Challenge =>
Reproduce each of the following records word for word.
*** Dataset extract ***
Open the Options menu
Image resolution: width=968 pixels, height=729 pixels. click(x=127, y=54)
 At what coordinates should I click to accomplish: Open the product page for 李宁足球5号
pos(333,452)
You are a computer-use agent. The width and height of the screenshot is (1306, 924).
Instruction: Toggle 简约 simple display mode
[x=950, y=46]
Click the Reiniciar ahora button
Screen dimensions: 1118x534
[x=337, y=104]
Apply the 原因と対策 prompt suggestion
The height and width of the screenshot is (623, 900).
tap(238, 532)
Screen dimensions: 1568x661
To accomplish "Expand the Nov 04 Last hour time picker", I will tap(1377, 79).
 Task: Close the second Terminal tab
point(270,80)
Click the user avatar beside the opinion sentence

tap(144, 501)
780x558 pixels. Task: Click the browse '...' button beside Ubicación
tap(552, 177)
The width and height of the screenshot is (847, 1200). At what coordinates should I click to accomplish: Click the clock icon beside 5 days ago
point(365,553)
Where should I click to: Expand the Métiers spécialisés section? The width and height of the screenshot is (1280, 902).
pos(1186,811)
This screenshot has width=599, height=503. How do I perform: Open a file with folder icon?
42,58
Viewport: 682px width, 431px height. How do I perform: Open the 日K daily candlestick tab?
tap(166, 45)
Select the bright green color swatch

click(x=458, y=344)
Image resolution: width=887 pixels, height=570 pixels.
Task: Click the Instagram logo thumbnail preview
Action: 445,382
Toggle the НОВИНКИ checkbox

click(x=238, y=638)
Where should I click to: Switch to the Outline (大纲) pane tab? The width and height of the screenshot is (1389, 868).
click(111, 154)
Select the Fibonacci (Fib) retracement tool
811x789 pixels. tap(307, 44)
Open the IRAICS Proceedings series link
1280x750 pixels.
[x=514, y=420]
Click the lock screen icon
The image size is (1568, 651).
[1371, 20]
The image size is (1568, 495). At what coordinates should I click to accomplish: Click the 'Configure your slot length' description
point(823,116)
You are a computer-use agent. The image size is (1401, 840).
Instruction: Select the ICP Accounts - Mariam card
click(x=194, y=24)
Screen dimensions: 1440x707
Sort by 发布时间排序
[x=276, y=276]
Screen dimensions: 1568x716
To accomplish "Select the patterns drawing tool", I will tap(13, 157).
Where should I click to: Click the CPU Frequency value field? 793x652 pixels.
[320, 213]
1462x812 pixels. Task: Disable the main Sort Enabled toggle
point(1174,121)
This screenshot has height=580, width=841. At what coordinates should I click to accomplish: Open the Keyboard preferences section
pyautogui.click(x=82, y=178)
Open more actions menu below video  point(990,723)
***
Finished task =>
Open the Options menu
Image resolution: width=968 pixels, height=729 pixels. click(x=127, y=54)
 At what coordinates should I click to accomplish: Open the product page for 李宁足球5号
pos(333,452)
You are a computer-use agent. The width and height of the screenshot is (1306, 924).
Instruction: Toggle 简约 simple display mode
[x=950, y=46]
Click the Reiniciar ahora button
Screen dimensions: 1118x534
[x=337, y=104]
Apply the 原因と対策 prompt suggestion
The height and width of the screenshot is (623, 900).
tap(238, 532)
Screen dimensions: 1568x661
To accomplish "Expand the Nov 04 Last hour time picker", I will tap(1377, 79).
 Task: Close the second Terminal tab
point(270,80)
Click the user avatar beside the opinion sentence

tap(144, 501)
780x558 pixels. Task: Click the browse '...' button beside Ubicación
tap(552, 177)
The width and height of the screenshot is (847, 1200). At what coordinates should I click to accomplish: Click the clock icon beside 5 days ago
point(365,553)
Where should I click to: Expand the Métiers spécialisés section? The width and height of the screenshot is (1280, 902).
pos(1186,811)
This screenshot has width=599, height=503. How do I perform: Open a file with folder icon?
42,58
Viewport: 682px width, 431px height. How do I perform: Open the 日K daily candlestick tab?
tap(166, 45)
Select the bright green color swatch

click(x=458, y=344)
Image resolution: width=887 pixels, height=570 pixels.
Task: Click the Instagram logo thumbnail preview
Action: 445,382
Toggle the НОВИНКИ checkbox

click(x=238, y=638)
Where should I click to: Switch to the Outline (大纲) pane tab? The width and height of the screenshot is (1389, 868).
click(111, 154)
Select the Fibonacci (Fib) retracement tool
811x789 pixels. tap(307, 44)
Open the IRAICS Proceedings series link
1280x750 pixels.
[x=514, y=420]
Click the lock screen icon
The image size is (1568, 651).
[1371, 20]
The image size is (1568, 495). At what coordinates should I click to accomplish: Click the 'Configure your slot length' description
point(823,116)
You are a computer-use agent. The image size is (1401, 840).
Instruction: Select the ICP Accounts - Mariam card
click(x=194, y=24)
Screen dimensions: 1440x707
Sort by 发布时间排序
[x=276, y=276]
Screen dimensions: 1568x716
To accomplish "Select the patterns drawing tool", I will tap(13, 157).
Where should I click to: Click the CPU Frequency value field? 793x652 pixels.
[320, 213]
1462x812 pixels. Task: Disable the main Sort Enabled toggle
point(1174,121)
This screenshot has height=580, width=841. At what coordinates should I click to accomplish: Open the Keyboard preferences section
pyautogui.click(x=82, y=178)
Open more actions menu below video  point(990,723)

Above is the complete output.